Written request: Reproduce each of the following lines word for word.

____________

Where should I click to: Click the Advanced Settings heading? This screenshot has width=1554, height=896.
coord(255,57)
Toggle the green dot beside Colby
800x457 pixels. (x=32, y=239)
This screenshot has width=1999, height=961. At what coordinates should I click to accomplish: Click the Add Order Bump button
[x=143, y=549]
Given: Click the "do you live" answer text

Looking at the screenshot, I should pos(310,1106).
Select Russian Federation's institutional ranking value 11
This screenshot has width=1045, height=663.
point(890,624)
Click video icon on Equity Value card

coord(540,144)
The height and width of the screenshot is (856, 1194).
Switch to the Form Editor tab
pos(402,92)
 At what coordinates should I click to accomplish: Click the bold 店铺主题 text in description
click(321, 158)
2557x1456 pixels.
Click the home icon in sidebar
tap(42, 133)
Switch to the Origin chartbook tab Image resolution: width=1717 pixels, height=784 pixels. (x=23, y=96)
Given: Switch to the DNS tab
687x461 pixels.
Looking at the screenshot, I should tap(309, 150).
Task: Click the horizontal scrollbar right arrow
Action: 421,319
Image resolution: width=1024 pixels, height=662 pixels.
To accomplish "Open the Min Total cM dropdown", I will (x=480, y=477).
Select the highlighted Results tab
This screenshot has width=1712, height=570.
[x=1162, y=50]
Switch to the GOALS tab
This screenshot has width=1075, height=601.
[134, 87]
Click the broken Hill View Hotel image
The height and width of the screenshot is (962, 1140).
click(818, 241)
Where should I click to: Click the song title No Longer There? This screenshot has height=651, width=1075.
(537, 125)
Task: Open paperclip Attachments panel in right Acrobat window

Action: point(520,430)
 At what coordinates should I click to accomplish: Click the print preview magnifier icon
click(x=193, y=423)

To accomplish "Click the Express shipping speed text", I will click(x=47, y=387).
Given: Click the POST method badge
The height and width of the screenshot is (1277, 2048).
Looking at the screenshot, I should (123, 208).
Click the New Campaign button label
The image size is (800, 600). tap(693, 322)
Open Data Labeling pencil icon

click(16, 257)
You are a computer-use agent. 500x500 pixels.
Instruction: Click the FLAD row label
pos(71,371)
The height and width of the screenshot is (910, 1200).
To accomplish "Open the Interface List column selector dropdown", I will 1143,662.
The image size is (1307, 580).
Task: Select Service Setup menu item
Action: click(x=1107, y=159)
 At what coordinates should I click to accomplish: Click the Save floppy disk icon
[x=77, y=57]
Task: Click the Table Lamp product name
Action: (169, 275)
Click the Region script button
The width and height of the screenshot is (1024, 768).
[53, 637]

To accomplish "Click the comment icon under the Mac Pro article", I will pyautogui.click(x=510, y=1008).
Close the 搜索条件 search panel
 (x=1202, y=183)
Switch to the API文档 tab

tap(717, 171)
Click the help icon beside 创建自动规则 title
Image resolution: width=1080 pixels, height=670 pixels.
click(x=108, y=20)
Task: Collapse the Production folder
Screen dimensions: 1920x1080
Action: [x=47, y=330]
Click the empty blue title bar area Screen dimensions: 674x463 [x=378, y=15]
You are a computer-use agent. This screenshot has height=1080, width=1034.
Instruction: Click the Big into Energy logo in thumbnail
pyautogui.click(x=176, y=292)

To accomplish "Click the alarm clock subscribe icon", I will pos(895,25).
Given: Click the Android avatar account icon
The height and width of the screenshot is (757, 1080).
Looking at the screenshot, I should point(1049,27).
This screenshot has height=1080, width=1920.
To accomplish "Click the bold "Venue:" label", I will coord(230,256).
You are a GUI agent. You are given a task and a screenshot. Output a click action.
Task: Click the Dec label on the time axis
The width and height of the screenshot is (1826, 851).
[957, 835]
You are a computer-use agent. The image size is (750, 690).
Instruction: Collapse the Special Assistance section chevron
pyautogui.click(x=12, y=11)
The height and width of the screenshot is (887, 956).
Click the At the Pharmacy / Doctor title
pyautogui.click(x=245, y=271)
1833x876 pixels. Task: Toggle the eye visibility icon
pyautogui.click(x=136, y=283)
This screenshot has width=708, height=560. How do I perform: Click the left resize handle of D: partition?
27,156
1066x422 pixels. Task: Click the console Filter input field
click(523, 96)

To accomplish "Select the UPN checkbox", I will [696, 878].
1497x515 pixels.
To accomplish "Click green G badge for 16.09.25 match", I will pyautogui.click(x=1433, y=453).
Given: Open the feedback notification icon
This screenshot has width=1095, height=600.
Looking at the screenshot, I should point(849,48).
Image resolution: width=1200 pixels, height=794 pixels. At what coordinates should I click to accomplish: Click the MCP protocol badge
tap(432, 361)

____________

Full answer:
Where should I click to: Click the Advanced Settings heading? This screenshot has width=1554, height=896.
coord(255,57)
Toggle the green dot beside Colby
800x457 pixels. (x=32, y=239)
This screenshot has width=1999, height=961. At what coordinates should I click to accomplish: Click the Add Order Bump button
[x=143, y=549]
Given: Click the "do you live" answer text

Looking at the screenshot, I should pos(310,1106).
Select Russian Federation's institutional ranking value 11
This screenshot has width=1045, height=663.
point(890,624)
Click video icon on Equity Value card

coord(540,144)
The height and width of the screenshot is (856, 1194).
Switch to the Form Editor tab
pos(402,92)
 At what coordinates should I click to accomplish: Click the bold 店铺主题 text in description
click(321, 158)
2557x1456 pixels.
Click the home icon in sidebar
tap(42, 133)
Switch to the Origin chartbook tab Image resolution: width=1717 pixels, height=784 pixels. (x=23, y=96)
Given: Switch to the DNS tab
687x461 pixels.
Looking at the screenshot, I should tap(309, 150).
Task: Click the horizontal scrollbar right arrow
Action: 421,319
Image resolution: width=1024 pixels, height=662 pixels.
To accomplish "Open the Min Total cM dropdown", I will (x=480, y=477).
Select the highlighted Results tab
This screenshot has width=1712, height=570.
[x=1162, y=50]
Switch to the GOALS tab
This screenshot has width=1075, height=601.
[134, 87]
Click the broken Hill View Hotel image
The height and width of the screenshot is (962, 1140).
click(818, 241)
Where should I click to: Click the song title No Longer There? This screenshot has height=651, width=1075.
(537, 125)
Task: Open paperclip Attachments panel in right Acrobat window

Action: point(520,430)
 At what coordinates should I click to accomplish: Click the print preview magnifier icon
click(x=193, y=423)

To accomplish "Click the Express shipping speed text", I will click(x=47, y=387).
Given: Click the POST method badge
The height and width of the screenshot is (1277, 2048).
Looking at the screenshot, I should (123, 208).
Click the New Campaign button label
The image size is (800, 600). tap(693, 322)
Open Data Labeling pencil icon

click(16, 257)
You are a computer-use agent. 500x500 pixels.
Instruction: Click the FLAD row label
pos(71,371)
The height and width of the screenshot is (910, 1200).
To accomplish "Open the Interface List column selector dropdown", I will 1143,662.
The image size is (1307, 580).
Task: Select Service Setup menu item
Action: click(x=1107, y=159)
 At what coordinates should I click to accomplish: Click the Save floppy disk icon
[x=77, y=57]
Task: Click the Table Lamp product name
Action: (169, 275)
Click the Region script button
The width and height of the screenshot is (1024, 768).
[53, 637]

To accomplish "Click the comment icon under the Mac Pro article", I will pyautogui.click(x=510, y=1008).
Close the 搜索条件 search panel
 (x=1202, y=183)
Switch to the API文档 tab

tap(717, 171)
Click the help icon beside 创建自动规则 title
Image resolution: width=1080 pixels, height=670 pixels.
click(x=108, y=20)
Task: Collapse the Production folder
Screen dimensions: 1920x1080
Action: [x=47, y=330]
Click the empty blue title bar area Screen dimensions: 674x463 [x=378, y=15]
You are a computer-use agent. This screenshot has height=1080, width=1034.
Instruction: Click the Big into Energy logo in thumbnail
pyautogui.click(x=176, y=292)

To accomplish "Click the alarm clock subscribe icon", I will pos(895,25).
Given: Click the Android avatar account icon
The height and width of the screenshot is (757, 1080).
Looking at the screenshot, I should point(1049,27).
This screenshot has height=1080, width=1920.
To accomplish "Click the bold "Venue:" label", I will coord(230,256).
You are a GUI agent. You are given a task and a screenshot. Output a click action.
Task: Click the Dec label on the time axis
The width and height of the screenshot is (1826, 851).
[957, 835]
You are a computer-use agent. The image size is (750, 690).
Instruction: Collapse the Special Assistance section chevron
pyautogui.click(x=12, y=11)
The height and width of the screenshot is (887, 956).
Click the At the Pharmacy / Doctor title
pyautogui.click(x=245, y=271)
1833x876 pixels. Task: Toggle the eye visibility icon
pyautogui.click(x=136, y=283)
This screenshot has width=708, height=560. How do I perform: Click the left resize handle of D: partition?
27,156
1066x422 pixels. Task: Click the console Filter input field
click(523, 96)

To accomplish "Select the UPN checkbox", I will [696, 878].
1497x515 pixels.
To accomplish "Click green G badge for 16.09.25 match", I will pyautogui.click(x=1433, y=453).
Given: Open the feedback notification icon
This screenshot has width=1095, height=600.
Looking at the screenshot, I should point(849,48).
Image resolution: width=1200 pixels, height=794 pixels. At what coordinates should I click to accomplish: Click the MCP protocol badge
tap(432, 361)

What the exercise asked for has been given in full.